START SOURCE EXTRACT
Where Do Babies Come From – How to Tell Your Kids the Answer

shocked 10 year old boy

It’s a question no pregnant mother wants to hear from her inquisitive, innocent child. You hope and pray that they don’t notice your waistline growing exponentially and that everyone is scrambling around making plans for the “big day.” But inevitably, a curious child is going to wonder how that baby got inside Mommy’s tummy… and how it’s going to get back out.

I truly believe in being candid with your kids. There are so many fantasies parents thrust upon their children, such as the Easter Bunny and Santa Claus, but when it comes to the facts of life, I believe they should be just that—facts. HOWEVER, I do believe that it’s wise to allow children to remain naive for as long as possible; there is such a thing as a child being too young to know everything.

Answering the Tough Questions

That said, you can’t put off your child’s questions forever. At some point, you will have to answer them, and it’s never good practice to lie. Then there’s the nagging fear that your child will find out from another, often unreliable source (like a classmate) how the birds and the bees work. Timing is everything. The key is to give your child enough information to satisfy their curiosity, but not so much that you feel uncomfortable. You’ll also want to be quick to discern what they’ve already heard and debunk any foolishness or lies they’ve absorbed as truth.

So, what should you say when your child asks where babies come from? When I was pregnant with my second child, my oldest, who was just three years old at the time, asked this very question. I couldn’t believe my own ears when I answered, “Daddy planted a seed in Mommy’s love garden.” When did I become so cheesy and dorky, I wondered? Great… now I’ll have to explain botany to her as well. I was pleasantly surprised when she said, “Okay!” and ran off to see what shenanigans Elmo and Grover were getting into that day. Phew! Crisis averted, I thought. Wrong! My child simply needed time to process what I had said and formulate hundreds of secondary questions. Elmo and Grover, once again, failed me in their role of distracting my daughter from this imminent sophistication.

As I tried to satiate her unappeasable mind, I attempted to do so in the most nonchalant and gentle way. But it came out more clumsy and fake than anything. As I recall, it sounded something like this: “Uh, well, honey, your Daddy and Mommy really love each other, and, uh, we decided to turn our love into a person so we could see our love running around before our very eyes, and so, uh, we, uh, kissed each other and poof! Magically, a baby popped into Mommy’s tummy!”

Silence. We just stood there sizing each other up. She was staring into my very soul, trying to determine if I was on the up and up, and I was surveying her face, trying to figure out if she bought it. Following this, a deluge of other questions came that I ducked, dodged, and fumbled my way through answering. I felt like I was being interrogated by the bad cop and I was blowing it. Then the question came that was even more difficult to answer—the one that wondered how the baby was coming out once it was ready. I immediately wished I were a celebrity, someone above medical law, who could simply elect a C-section and choose the date on which it would occur because having a vaginal birth is just “icky”! Then I could say that the doctor opens Mommy’s belly and out pops the baby as easily as it got in the first place. But, of course, that would have been a bold-faced lie.
END SOURCE EXTRACT
REQUIRED TASKS ▸
1. In the article on telling children where babies come from, how old was the writer's oldest child when she first asked the question?
2. Quote the article on telling children where babies come from, starting with "I truly believe" and going on through "to know everything.".
3. Continue the article on telling children where babies come from, picking up after its final sentence.
START DATA BELOW
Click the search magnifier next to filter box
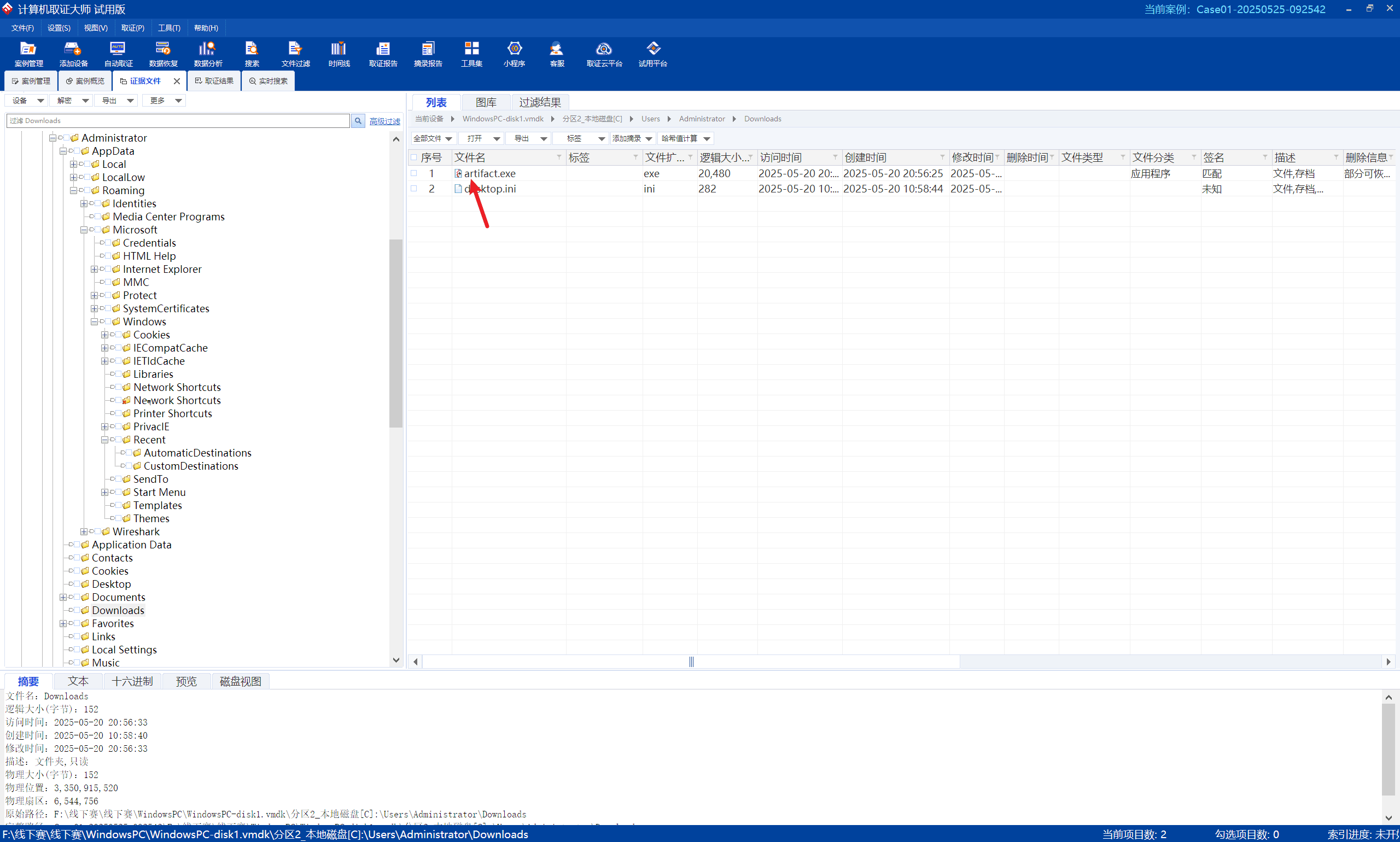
END DATA BELOW
RESPONSES BY TASK ▸
1. She was three years old.

2.
I truly believe in being candid with your kids. There are so many fantasies parents thrust upon their children, such as the Easter Bunny and Santa Claus, but when it comes to the facts of life, I believe they should be just that—facts. HOWEVER, I do believe that it’s wise to allow children to remain naive for as long as possible; there is such a thing as a child being too young to know everything.

3.
The reason this question is tougher than “where do babies come from?” is that you can’t be as poetic and abstract in answering it. The truth is pretty straightforward. If you’re not having a C-section, there’s only one way that baby is escaping from your womb: the nether regions. In case you didn’t know, babies are born through the nether regions. Now, how do you explain this to a girl without horrifying her or to a boy without giving him something to immaturely giggle about for the next ten years? You don’t. You just say, “The baby comes out of the privates.” Blessedly, most children will interpret this as “Mommy is going to pee the baby out.” This is truly how kids think. This is how I answered my daughter, and this is what she took with her as the way things work as far as babies go.

Luckily, my second daughter was too young when I was pregnant with my third to even wonder how she got into my belly, so I got away scot-free without having to explain anything to her. As she gets older and observes other pregnant women, I’m sure she’ll start to wonder, and I’m sure her older sister will be the first one to get a hold of her and explain how everything works. Who knows how convoluted her answer will be, with the minimal information I gave her, paired with what she’s observed in the media, mixed together with what she’s heard from her peers. Her sister is going to be really confused, but as long as she doesn’t ask me, I’m good. Of course, at some point, I’ll want to sort it all out for her so she doesn’t get the wrong idea.

As parents, we are faced with years of difficult questions that we’ll have to do our very best to answer. There is no textbook available that can give you direction as to what to tell your child because each one is different and comes with his or her own set of rules. Prepare yourself by rehearsing your answers in your mind ahead of time, and make sure you’re also ready to field the really tough questions that are coming your way, like, “Do the Easter Bunny and Santa Claus really exist?”